Tosh * VSM MEMBER * on October 29, 2014 @5:05 pm PST
In addition to the intensive period of playing and practising referred to above, it seems to me that one also needs good guidance from teachers, or at least "not" guidance that interferes with one's development as a technician and musician. A further point I would make is that sometimes a good "model" of a virtuoso to emulate helps, at least as regards certain technical issues. Also, one needs the ability to think critically and objectively about one's own playing. An analogy that has always appealed to me is the objective of becoming an expert golfer: there are so many different swing theories out there that are advocated by different instructors, that one has to think objectively about what parts of these theories, if any, will actually work for oneself. And I think a similar problem exists with respect to mastering a musical instrument...I have had different violin teachers emphasising different...sometimes contradictory...things in their advices. In golf, a great golfer...Ben Hogan...once said you had to dig the truth out of the dirt, by working on your swing and observing what works and what doesn't. I would posit that a similar philosophy makes sense with respect to mastering a musical instrument.

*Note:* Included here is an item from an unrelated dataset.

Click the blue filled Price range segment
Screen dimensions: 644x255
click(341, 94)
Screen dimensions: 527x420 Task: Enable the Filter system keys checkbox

Yuriy * VSM MEMBER * on October 29, 2014 @9:06 am PST
It's long been said that to become really good at any one thing, you must invest 10,000 hours into it...
erlibero * VSM MEMBER * on October 29, 2014 @3:06 am PST
Mi piacerebbe avare una traduzione in Italiano. Non è facile capire l'Americano di Robert.

Saluti
reply
Fabrizio Ferrari - moderator and CEO, on October 29, 2014 @9:10 am PST
I am sorry, but at the moment that's not possible. The Video Transcription above should help. Thank you for your patience!
Roberta on November 12, 2014 @1:34 am PST
Hi all,
I am another Italian fan of Robert in particular and of VSM in general, and let me say that if all Americans spoke like him, understanding tutorials would be a breeze... in my opinion Robert speaks as clearly as an American can speak, for Italian ears at least. And the copy below is the ultimate aid. Good job!